» EXERCISE:
How many lines of the records contain the word "value"? Reply with the number alone.

» EXTRACTED ENTRIES:
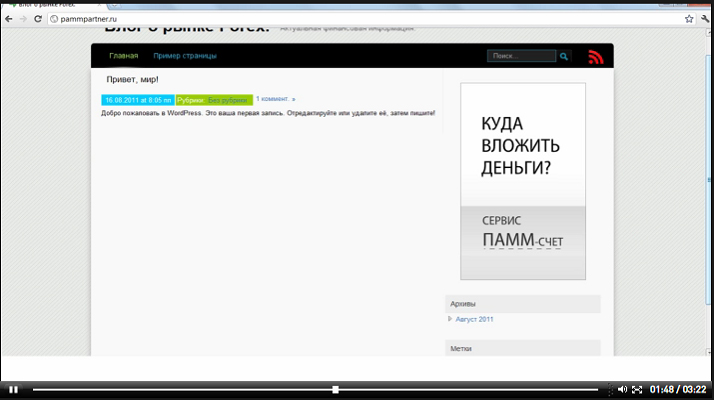Enter fullscreen mode in video player
This screenshot has height=400, width=714.
click(638, 389)
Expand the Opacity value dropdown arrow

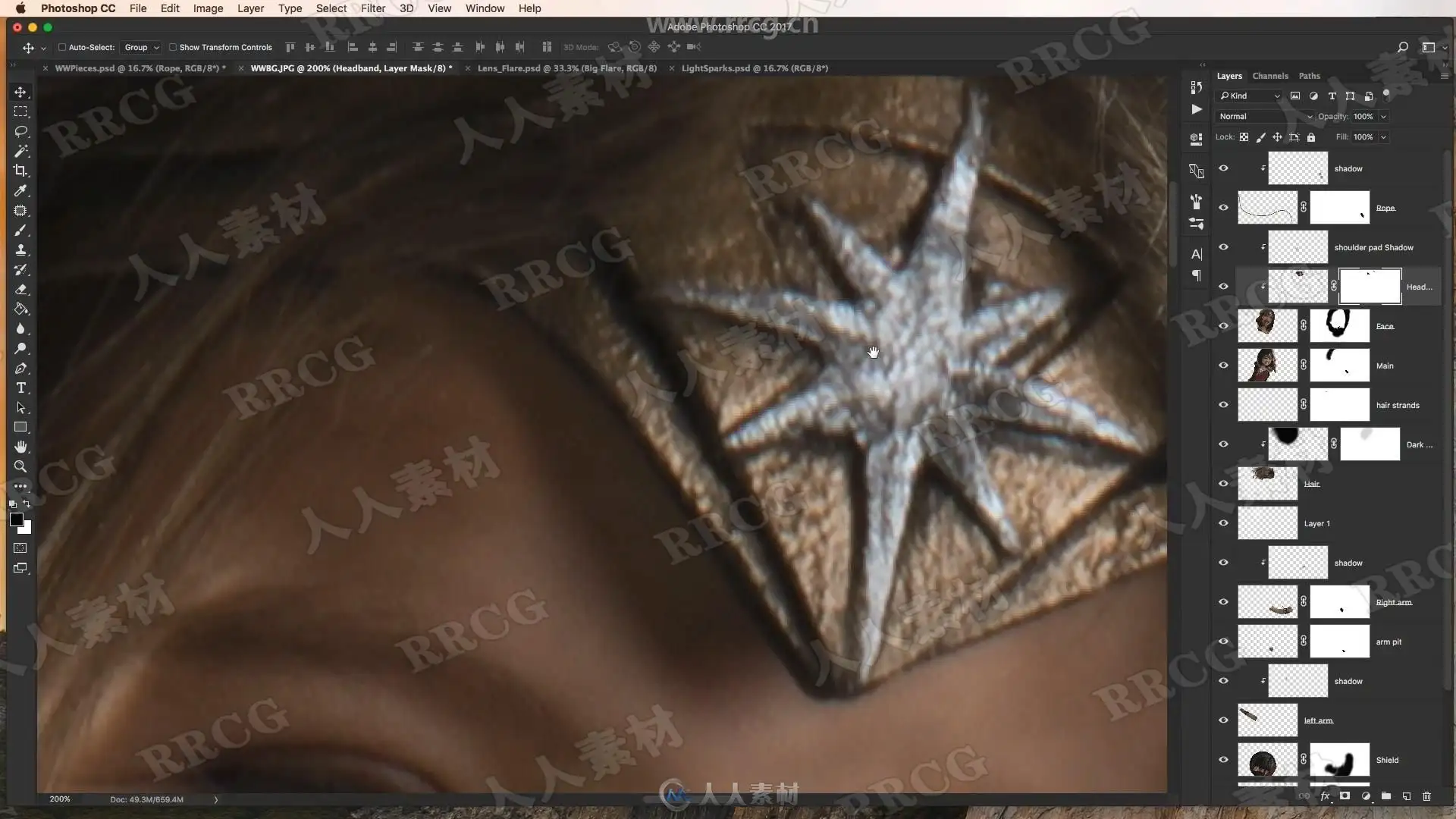(1383, 116)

» TASK SOLUTION:
1